Darbar Move was the name given to the bi-annual shift of the secretariat and all other government offices of Jammu and Kashmir from one capital city to another. From May to October, governmental offices were housed in the summer capital, Srinagar, and the other six months in its winter capital, Jammu. The tradition was started during the rule of Maharaja Ranbir Singh in 1872. The tradition was continued even after 1952 by State Government of Jammu and Kashmir, as it acted a major bridge space for interaction between the linguistics and diverse cultural groups of Jammu and Kashmir.

In April 2021, for the first time in history Government of Jammu and Kashmir decided to defer the Darbar Move due to COVID-19 pandemic in India.

On 30 June 2021, the 149 years old biannual tradition of shifting capital between Jammu and Srinagar came to an end when the Government  led by Lieutenant Governor Manoj Sinha cancelled the practice and served a notice to the employees working in the civil secretariat to vacate darbar move related accommodation in three weeks.

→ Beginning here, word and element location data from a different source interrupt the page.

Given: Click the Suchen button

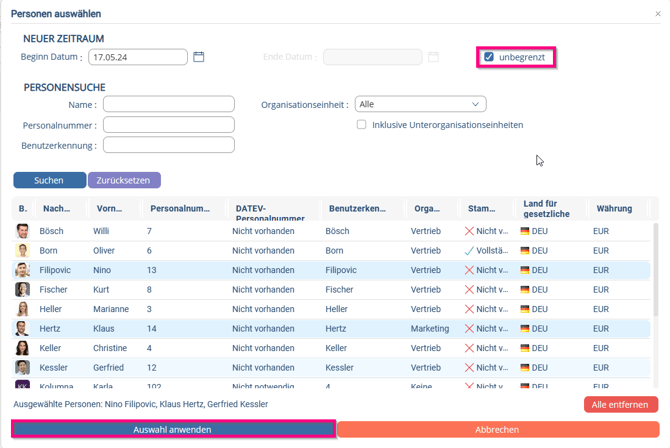Looking at the screenshot, I should 49,180.
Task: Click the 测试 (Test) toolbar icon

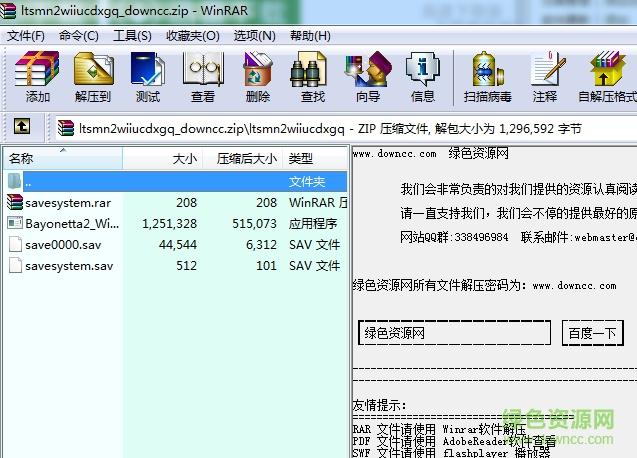Action: [147, 77]
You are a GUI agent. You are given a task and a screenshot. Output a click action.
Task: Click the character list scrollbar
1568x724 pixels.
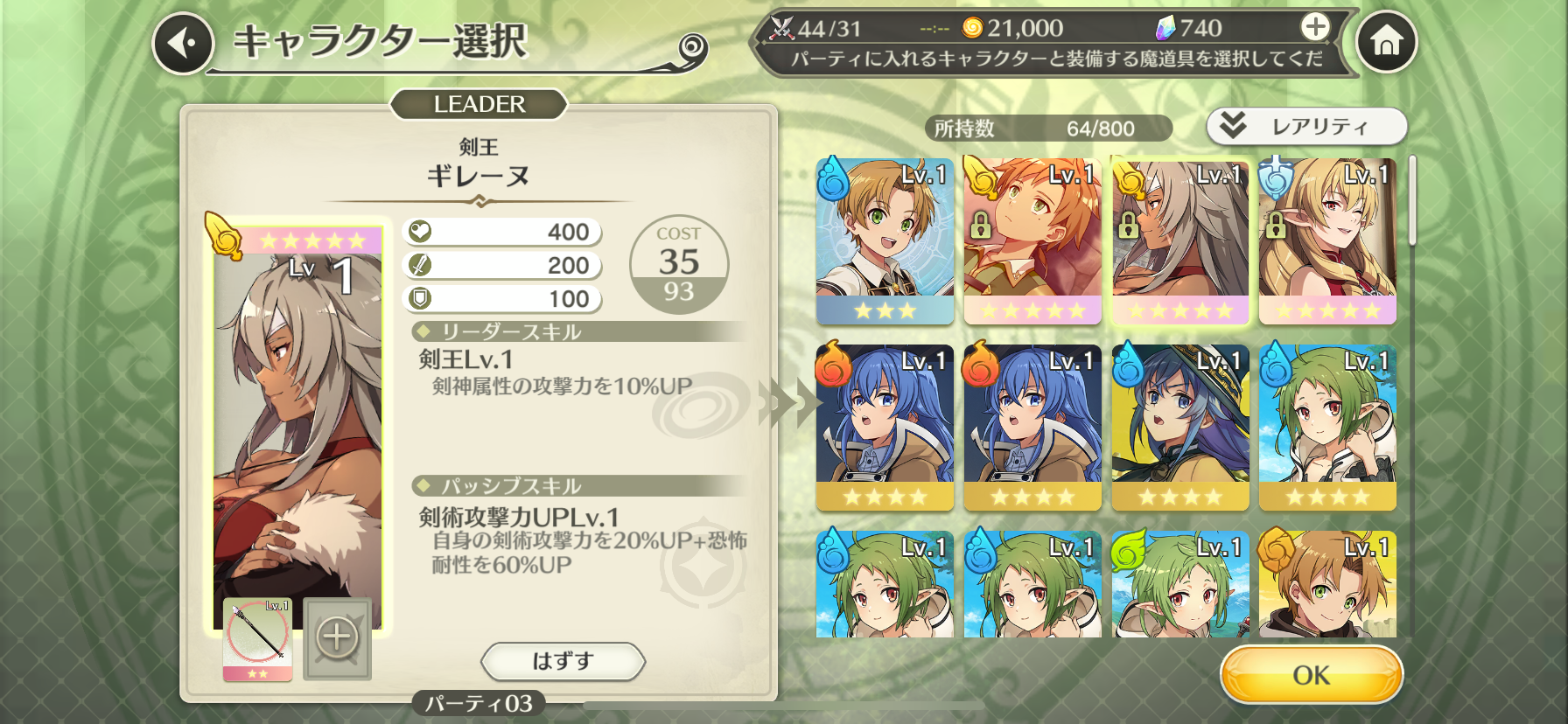pyautogui.click(x=1411, y=200)
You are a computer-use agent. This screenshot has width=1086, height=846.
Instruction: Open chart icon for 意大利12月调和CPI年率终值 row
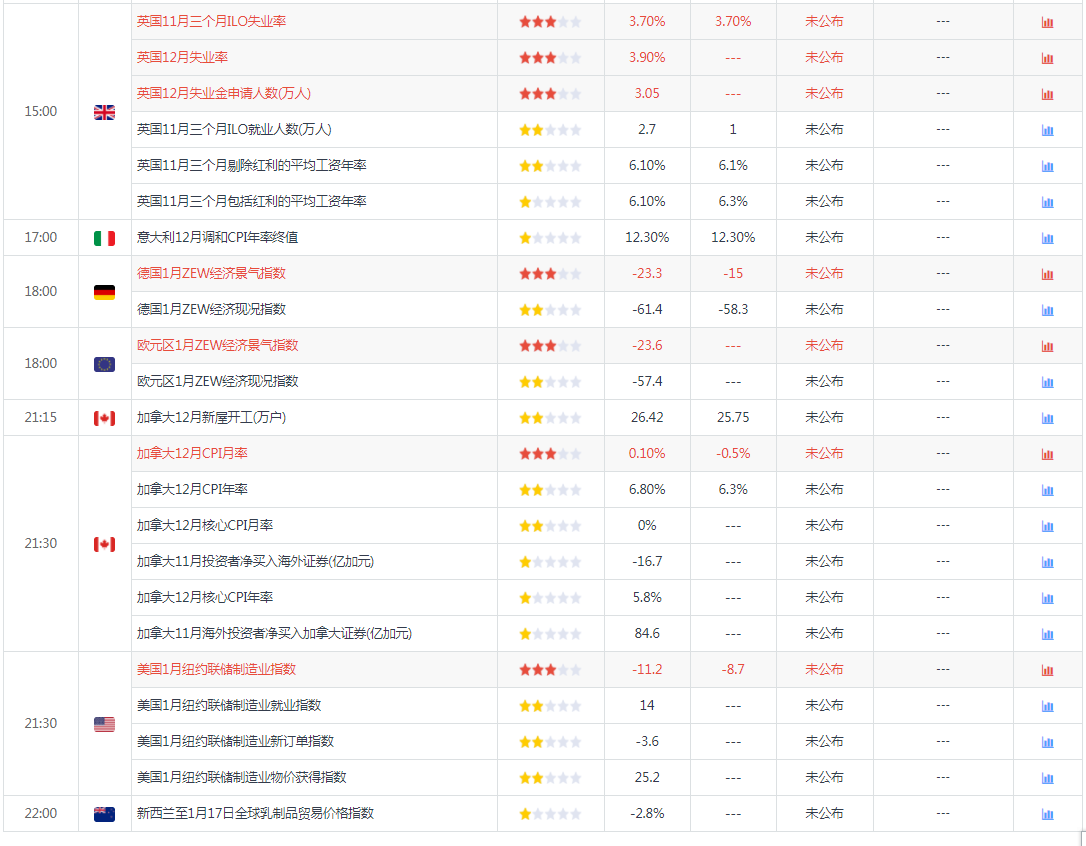tap(1047, 238)
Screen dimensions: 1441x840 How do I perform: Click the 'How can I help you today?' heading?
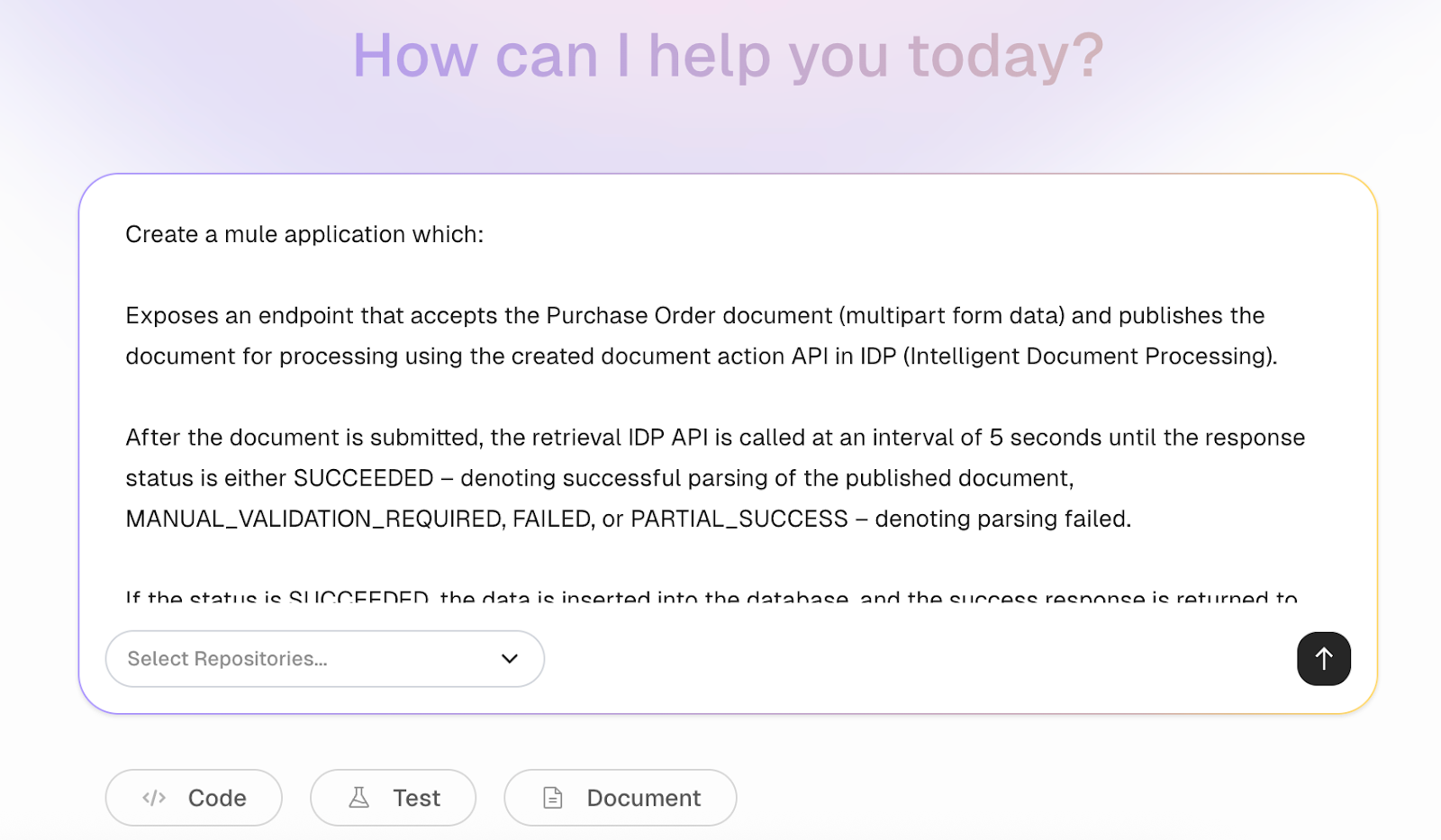click(728, 56)
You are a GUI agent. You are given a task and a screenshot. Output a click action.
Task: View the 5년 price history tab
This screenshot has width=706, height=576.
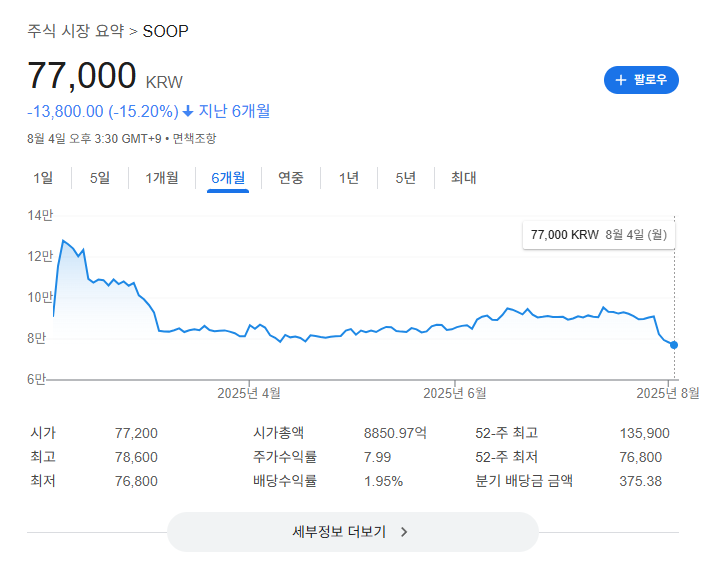point(405,178)
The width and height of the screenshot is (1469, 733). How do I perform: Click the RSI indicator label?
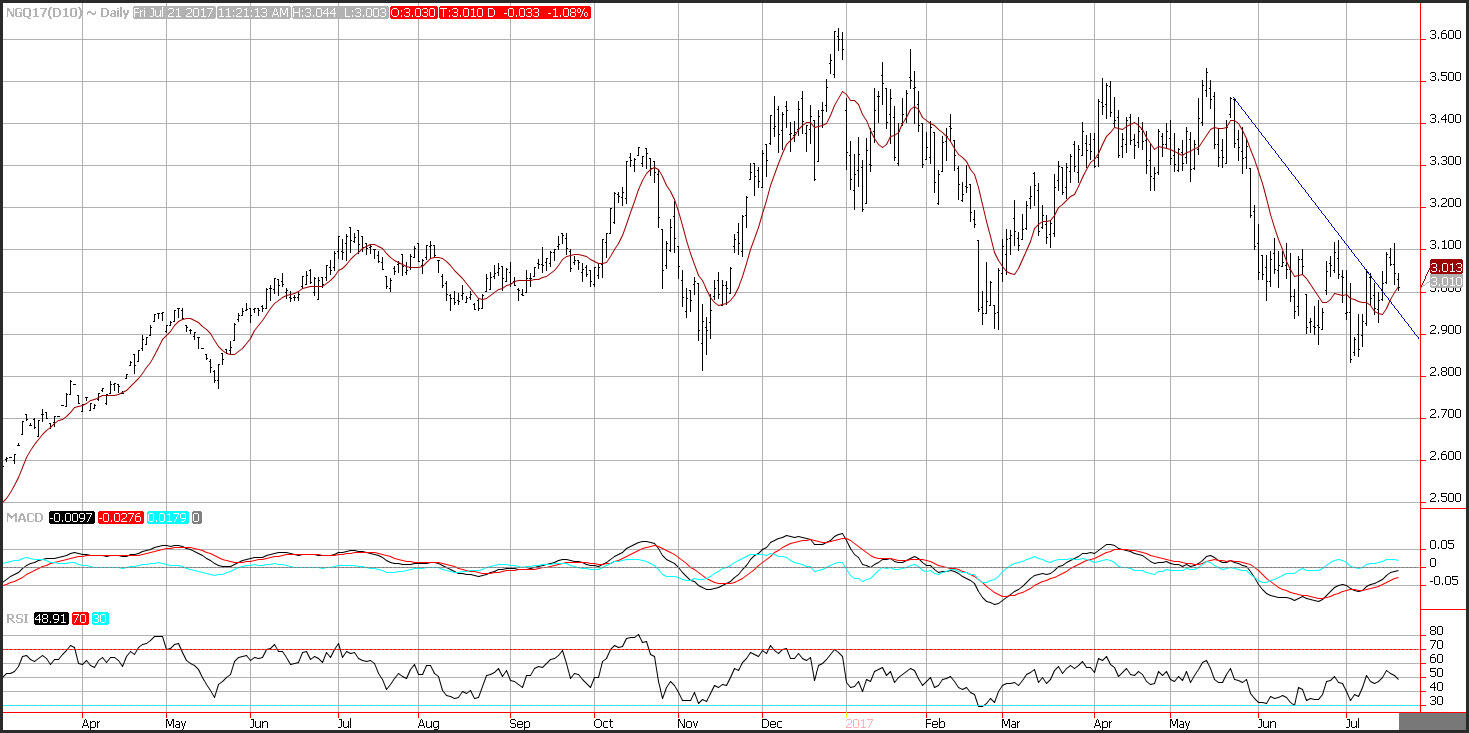click(15, 619)
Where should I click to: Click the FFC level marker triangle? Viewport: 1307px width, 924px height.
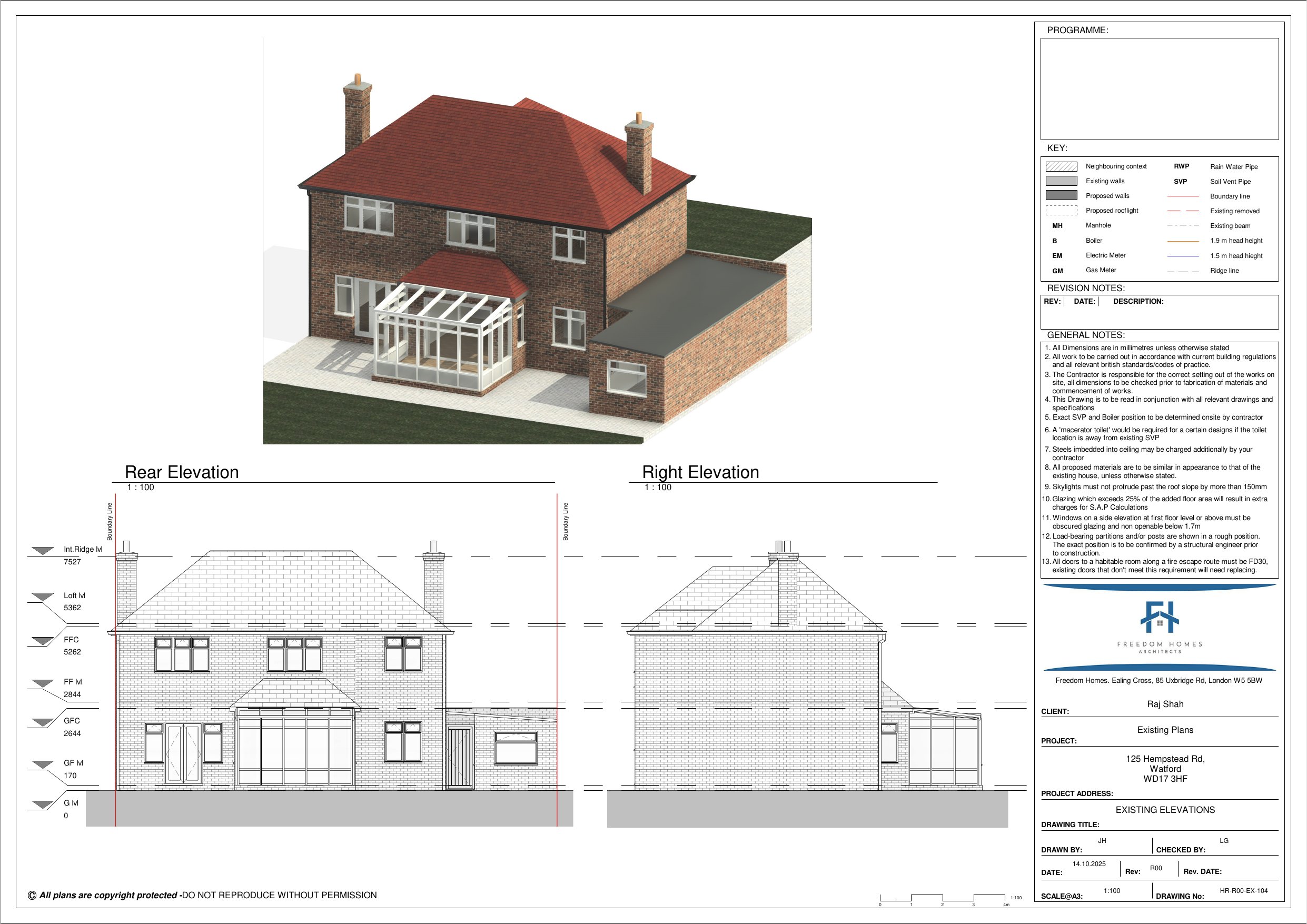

Regarding the discontinuation of the move, on 30 March 2020, former chief secretary B. V. R Subramanyam said that government had  taken concrete steps to switch paperless office by rolling out e_office in the moving departments. The administration has uploaded official records to the e_office. The switch to the online mode will avoid wear and tear as well as loss of official records during the biannual transit, besides saving the associated transportation costs. Government offices will now function at both Jammu and Srinagar.

This productive and efficient move will save money, resources and time, that could be utilised towards the welfare and development of the union territory. These resources can be utilised for the protection and propagation of the culture and heritage of the communities.